Now let's try running Gaussian Process regression on these stock prices, using a poor choice of hyperparameters. Within the RBF (aka. Squared Exponential) kernel,

$$ \kappa(x,x') = \sigma_f \exp(-||x - x'||^2/(2\ell^2)) $$

the lengthscale $\ell$, when small, means that each point only depends on the points very close to it. For our data, having points at every integer along an interval, having a lengthscale of 0.75 means that the closest point away will be weighted at about $-\sigma_f$. This means that our function will be pulled to the mean $\mu=0$ very quickly, resulting in a plot that looks almost piecewise linear.

The variance $\sigma_f$ controls how 'wiggly' the function is. By increasing this, with small lengthscale $\ell$, you end up being pulled to the mean very quickly.

We can see these affects below.


In [50]:
kernel = GPy.kern.RBF(input_dim=1, variance=1.5, lengthscale=0.75)
model  = GPy.models.GPRegression(T, price, kernel=kernel, noise_var=0.2)
display(model)


Model: GP regression
Objective: 2601902.086869059
Number of Parameters: 3
Number of Optimization Parameters: 3
Updates: True

GP_regression. valueconstraintspriors
rbf.variance 1.5 +ve
rbf.lengthscale 0.75 +ve
Gaussian_noise.variance 0.2 +ve

In [51]:
model.plot()


Out[51]:
<matplotlib.axes._subplots.AxesSubplot at 0x114a80fd0>
 /usr/local/lib/python3.5/site-packages/matplotlib-1.5.1+1795.g515ba4b-py3.5-macosx-10.10-x86_64.egg/matplotlib/figure.py:1845: UserWarning:This figure includes Axes that are not compatible with tight_layout, so its results might be incorrect.

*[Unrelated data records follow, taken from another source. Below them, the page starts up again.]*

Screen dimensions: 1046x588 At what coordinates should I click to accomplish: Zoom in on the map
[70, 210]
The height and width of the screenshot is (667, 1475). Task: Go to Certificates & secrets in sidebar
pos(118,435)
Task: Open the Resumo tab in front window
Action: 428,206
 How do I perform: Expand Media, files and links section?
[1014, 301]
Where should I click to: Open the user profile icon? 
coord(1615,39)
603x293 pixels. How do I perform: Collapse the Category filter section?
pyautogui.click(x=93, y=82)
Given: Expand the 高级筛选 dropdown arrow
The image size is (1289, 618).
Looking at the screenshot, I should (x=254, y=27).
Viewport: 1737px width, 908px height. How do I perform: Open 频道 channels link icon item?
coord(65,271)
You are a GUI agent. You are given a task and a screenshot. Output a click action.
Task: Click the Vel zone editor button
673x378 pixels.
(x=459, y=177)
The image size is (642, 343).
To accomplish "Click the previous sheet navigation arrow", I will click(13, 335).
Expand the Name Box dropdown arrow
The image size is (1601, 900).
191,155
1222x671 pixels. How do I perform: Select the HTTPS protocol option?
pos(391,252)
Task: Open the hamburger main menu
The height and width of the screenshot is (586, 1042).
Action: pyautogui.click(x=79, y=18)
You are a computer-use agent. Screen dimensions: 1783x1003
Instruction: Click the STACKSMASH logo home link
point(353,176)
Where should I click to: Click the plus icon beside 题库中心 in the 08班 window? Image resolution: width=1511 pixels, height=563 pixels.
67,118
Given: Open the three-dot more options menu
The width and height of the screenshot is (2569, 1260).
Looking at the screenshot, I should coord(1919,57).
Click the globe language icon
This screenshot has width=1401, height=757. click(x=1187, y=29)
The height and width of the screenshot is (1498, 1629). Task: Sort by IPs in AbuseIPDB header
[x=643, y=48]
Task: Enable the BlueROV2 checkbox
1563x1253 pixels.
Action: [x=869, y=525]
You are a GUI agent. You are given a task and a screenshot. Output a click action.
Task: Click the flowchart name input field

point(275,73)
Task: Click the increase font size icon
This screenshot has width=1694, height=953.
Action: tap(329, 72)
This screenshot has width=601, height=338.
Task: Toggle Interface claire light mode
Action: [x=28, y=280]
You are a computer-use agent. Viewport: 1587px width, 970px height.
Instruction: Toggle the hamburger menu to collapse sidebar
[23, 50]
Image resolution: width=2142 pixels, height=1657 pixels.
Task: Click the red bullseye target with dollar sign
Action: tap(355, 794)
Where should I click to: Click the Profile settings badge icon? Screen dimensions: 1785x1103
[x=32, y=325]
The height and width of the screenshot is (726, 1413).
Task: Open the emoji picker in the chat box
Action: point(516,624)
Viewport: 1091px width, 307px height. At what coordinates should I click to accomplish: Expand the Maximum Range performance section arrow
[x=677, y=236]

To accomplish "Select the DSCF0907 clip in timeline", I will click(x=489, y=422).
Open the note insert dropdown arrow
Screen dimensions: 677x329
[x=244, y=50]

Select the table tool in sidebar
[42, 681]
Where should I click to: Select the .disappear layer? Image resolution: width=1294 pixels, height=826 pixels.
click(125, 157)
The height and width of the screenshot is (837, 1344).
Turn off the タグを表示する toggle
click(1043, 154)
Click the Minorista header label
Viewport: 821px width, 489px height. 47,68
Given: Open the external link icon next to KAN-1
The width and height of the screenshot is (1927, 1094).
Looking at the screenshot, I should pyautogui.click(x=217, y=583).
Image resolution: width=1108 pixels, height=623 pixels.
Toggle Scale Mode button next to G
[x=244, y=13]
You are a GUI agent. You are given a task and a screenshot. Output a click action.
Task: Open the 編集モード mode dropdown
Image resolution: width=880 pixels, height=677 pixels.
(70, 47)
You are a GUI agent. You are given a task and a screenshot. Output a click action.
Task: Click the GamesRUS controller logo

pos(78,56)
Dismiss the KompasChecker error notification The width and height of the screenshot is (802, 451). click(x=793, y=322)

Now let us find the optimal parameters by maximizing the marginal likelihood over our data. This results in a very smooth function. Note that the optimal lengthscale is about a month, and the optimal variance is about \$25K.


In [54]:
model.optimize()
display(model)


Model: GP regression
Objective: 922.0606148982775
Number of Parameters: 3
Number of Optimization Parameters: 3
Updates: True

GP_regression. valueconstraintspriors
rbf.variance 24245.3542512 +ve
rbf.lengthscale 29.5511807116 +ve
Gaussian_noise.variance52.6761026369 +ve

In [53]:
model.plot()


Out[53]:
<matplotlib.axes._subplots.AxesSubplot at 0x114b34828>
 /usr/local/lib/python3.5/site-packages/matplotlib-1.5.1+1795.g515ba4b-py3.5-macosx-10.10-x86_64.egg/matplotlib/figure.py:1845: UserWarning:This figure includes Axes that are not compatible with tight_layout, so its results might be incorrect.